This is a brilliant and ambitious project. However last time I tried it a few months ago, it seemed to drop a lot of traffic once the throughput became anything non-trivial (100+ requests per second across 50ish microservices).
Maybe it's a question of UX, more likely it's a question of user error (and therefore partly UX). In any case, I can't wait for it to get better!
My original view was that this wold be used for development and staging environments - is the idea that this can be used in a production environment as well?
Istio delivers encrypted packets across services/ pods but in the pod, envoy proxy does the decryption and puts the packet unencrypted back on the interface to be consumed by the application.
In kubernetes, for calico CNI, the pod networking is done using veth pair.
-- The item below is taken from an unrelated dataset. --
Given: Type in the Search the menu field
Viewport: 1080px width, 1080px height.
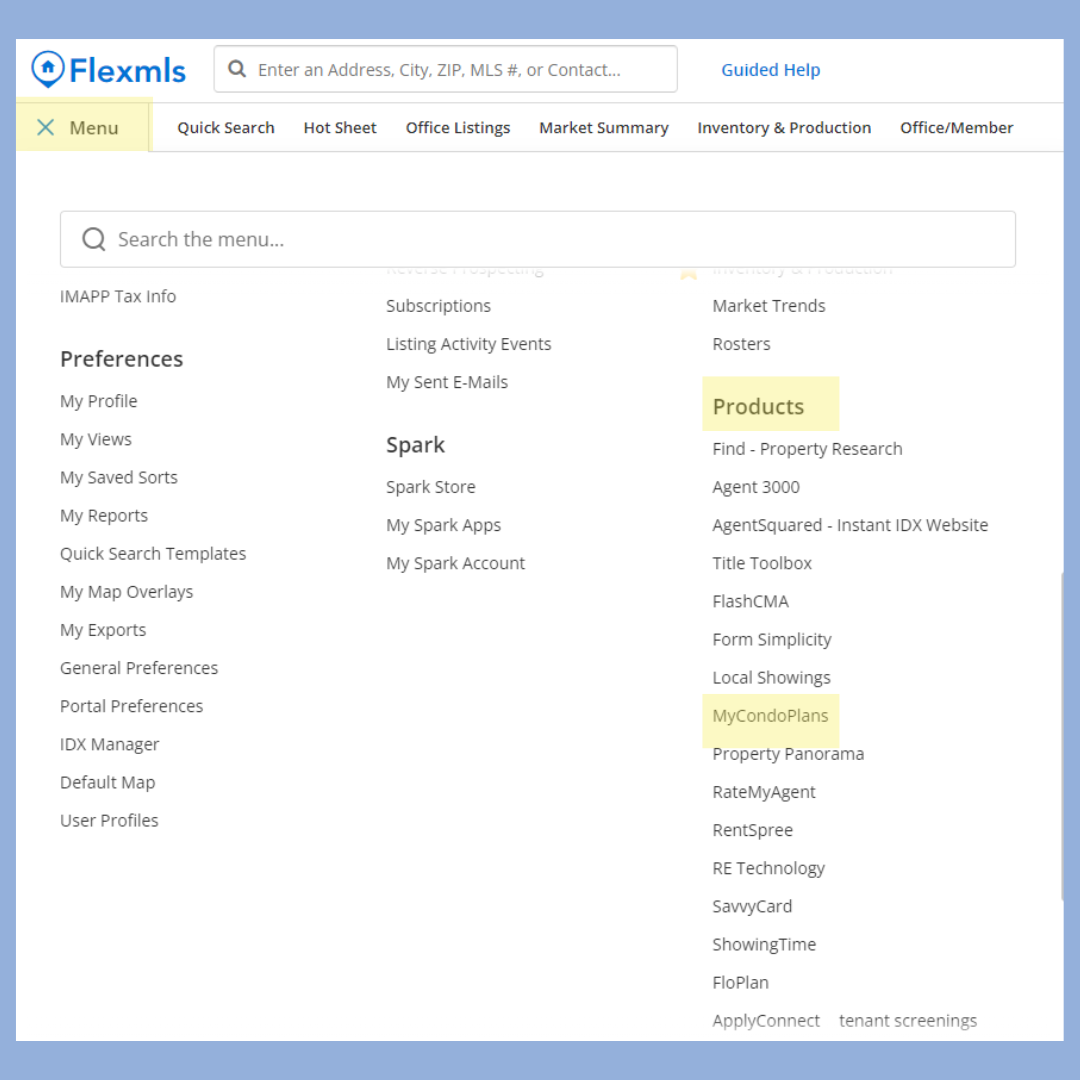Looking at the screenshot, I should [x=560, y=239].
One interface remains on the host to be hooked to the host bridge and the other interface is sent to the pod namespace.
Mizu is deployed as a daemon set(one pod per node) and with enough privilege you can "tcpdump" the pod interface(the one where the envoy proxy puts back the packets unencrypted)
(similar to "ip netns exec")
It sounds like it's not adding anything on the path, that's just another process sniffing the interface. If that process doesn't read fast enough, I assume it will miss packets but not slow things down.
That hasn't really been my experience, I have found an abundance of documentation (sometimes getting lost down the rabbit hole). But I have kept clear of the corporate buzzword solutions, that might be why.
In full production deployment, sure, but in full production deployment everything is "enshrouded by support tooling" - or had better be, if you want to be able to recognize and respond to incidents in a timely fashion. But if that's not a requirement, there are easier options - my Kubernetes home lab, for example, I set up in about 20 minutes with k3s [1], and it's been ticking happily along for over a year at this point with zero administrative burden. Granted, it'll be a PITA if that ever breaks, but it's a lab and I don't have to care more about downtime than I want to; at worst I'll tear it down, follow my notes from last time to stand it up again, and reapply my manifests out of source control.
Meanwhile, as a developer, I find that k8s does simplify a great deal with regard to deploying services and managing them once deployed - this, in turn, makes life easier for our infra folks, who no longer have to spend so much time splitting focus to provide direct dev support for deployment issues. Which is after all one of the reasons to run Kubernetes at all! It's built to simplify things, but not to simplify everything; there is a deal of irreducible complexity involved in the domain k8s addresses, and because it is indeed irreducible, that complexity can at best be managed and abstracted, not removed. That's what k8s intends to do, and in my experience it does that quite well - not without tradeoffs, true enough, but when in our line of work is that ever not the case?
[1] I mention this in particular because I used to take a view much like you do here, until an HN commenter pointed out in response to my own such fussing that it didn't have to be as complicated as I had understood it to be, and recommended trying k3s in that wise. It's been a year and I no longer remember who that was, but they were absolutely correct regardless!
If I can summarize your points in short, I'm getting that your view of Kubernetes is that it abstracts complexity that is inherent to our problem domain in an attempt to simplify it as best it can. In particular that is true around deployments.
Point taken, and it's a valid one. I'll throw some more of my perspective at you here (from a guy who mainly uses AWS managed services).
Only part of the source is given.